Bingo, it is those exceptions that are often important. OB/GYN being one of them. A lot of family practice docs no longer deliver babies, because of the additional cost in premium.

(Reuters) Scientists from O... (Below threshold)

(Reuters) Scientists from Oxford and Brigham Young "Universities" announced their first significant finding today. Recovered from the Oxyrhynchus Papyri using advanced infra-red techniques, the fragments bore a striking resemblence to 1st century A.D. apocalyptic writings from the early Christian church, during the...

45. Then it would come to pass in the land of Massachusettes that consumer advocates, in league with the wicked barristers guild and the tyrant's taxmen, began pressing suit against doctors, in an effort to keep them from leaving the state

46. Then, to stem the surging tide of physicians fleeing the state and seeking political asylum in Florida, the residents of Massachusettes will build a Big Green Wall ("Creature?" "Behemoth?") to keep them in the lands of their fathers.

47. Honeyed-tongue government spokespersons will explain that "It's good for the community. We know better than you what's best for yout, comrade!" There will be a great gnashing of teeth as entire families of New Englanders will be split in two, when the Long Green Gash severs traditional IROC-Z migratory routes.

48. A giant thunderclap shall strike... and the assembled hosts of the world will shudder and gag at the colossal, cosmic irony of watching an out-of-breath and "ruddy" Ted Kennedy -- the Beast of Chappaquiddick -- clamber on to some Big Dig construction equipment to announce "Workers of the Bay State, Unite! Universal health care and clam chowdah for all! Ich bin ein Bostonian..."

49. Whereupon God will end the state's torment, bringing down much fire and brimstone on Beantown, retribution for its idolatrous worship of the False Prophet, Johnny Damon, and pronouncing the superheated plasma cloud to be "wicked-awesome".

As long as the voters in Ma... (Below threshold)

As long as the voters in Massachusetts think John (Hanoi lover) Kerry and the 'ole swimmer", are looking out for them, they can expect more of the same. High taxes, no accountability.

I left medicine in Michigan... (Below threshold)

I left medicine in Michigan in 1995 for similar reasons. There were years when 67% of my income after other costs went to Local, State and Federal Taxes. Then there were my insurance premiums and worker's comp premiums (part of that overhead already deducted...)

Malpractice suits are no way to stop medical errors. Only a way to make tort attorneys rich at the price of other's misfortune or perceived misfortune.
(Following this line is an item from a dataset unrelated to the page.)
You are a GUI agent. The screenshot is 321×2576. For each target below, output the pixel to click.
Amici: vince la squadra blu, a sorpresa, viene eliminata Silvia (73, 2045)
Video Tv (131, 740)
Medical Errors are a REAL problem and need to be addressed by a system that destigmatizes error reporting and actually addresses correcting the problems. Blaming a single person is rarely the solution to a problem with a system that does not have true safety and checks and balances built into it. If doctors had rest requirements, medical standards and strict drug and alcohol proscriptions that airline pilots have, you'd be hard pressed to find a doctor who would be legally working at any given time in this country. The kind of approach that the aviation industry took in the middle of the last century is what is needed now for the health services industry.

Just me- I was a sub-specia... (Below threshold)

Just me- I was a sub-specialist. My income tripled when I moved to Tennessee. Now a government worker, I am still above my average Michigan income in real dollars working Primary Care. I could have made more in MI, but it would have required selling my soul, which isn't for sale.